2.)Product is probably cooling to fast. Shower the product and then hold it at room temperature for 30 to 60 minutes before placing in cooler.
3.)Check to see if clips have moved up on casing during cooking.

*Problem:* Casing will not peel

*Possible cause:*
1.)Product is too dry during entire cook cycle
2.)Product is not showering or cooling properly
3.)Need easy-peel casing

*Solution:*
1.)Dry to set casing and smoke, then finish with at least 50 percent relative humidity.
2.)Ensure a showering step is being taken.
3.)A coating can be added to the inside of the casing to increase "peelability".

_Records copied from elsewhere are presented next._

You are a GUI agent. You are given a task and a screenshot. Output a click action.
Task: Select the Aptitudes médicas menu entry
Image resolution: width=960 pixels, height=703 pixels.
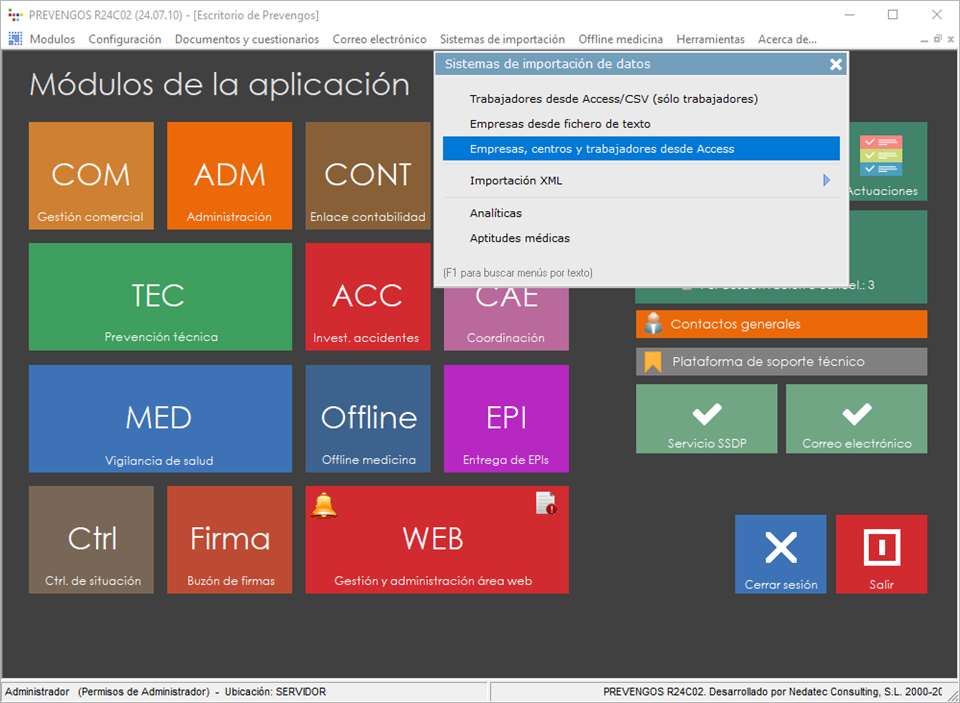point(519,238)
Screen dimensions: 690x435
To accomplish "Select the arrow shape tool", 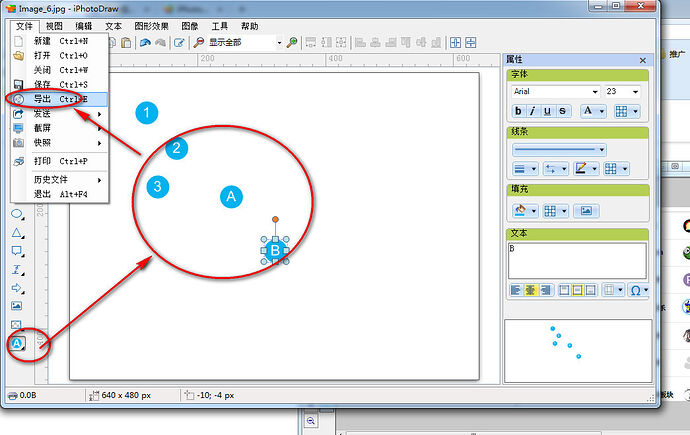I will (x=17, y=288).
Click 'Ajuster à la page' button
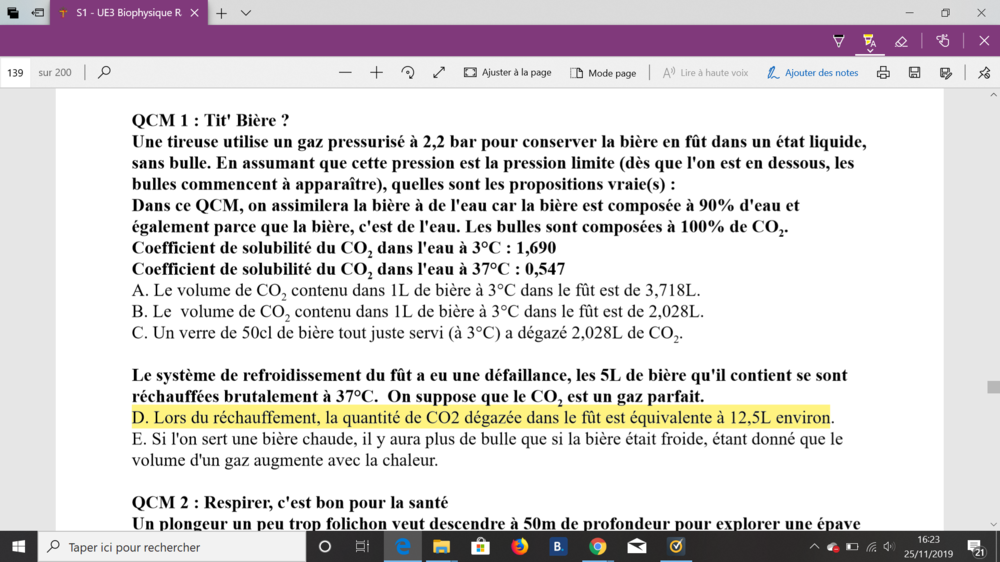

*Problem:* Product does not stuff in to the diameter from end to end

*Possible cause:*Not soaked porperly

*Solution:*
Soak in 80°F to 90°F water for 20 to 30 minutes, make sure water gets inside

*Problem:* Streaking

*Possible Cause:*Humidity is too high before and during smoking

*Solution:*
If product is not dry and moisture droplets are running down the product, the smoke will be washed off by the running droplets of water

*Problem:* Pear or water drop shape

*Possible cause:*
1.)Product is not soaking properly
2.)Under stuffing
3.)Clip is slipping
4.)Too much weight to hang

*Solution:*
1.)Soak in 80°F to 90°F water for 20 to 30 minutes, make sure water gets inside.
2.)Stuff casing to recommended stuffing circumference.
3.)Check tightness of clips.
4.)On larger diameter casings, very long casings may contain too much weight for the casing walls to withstand.


----------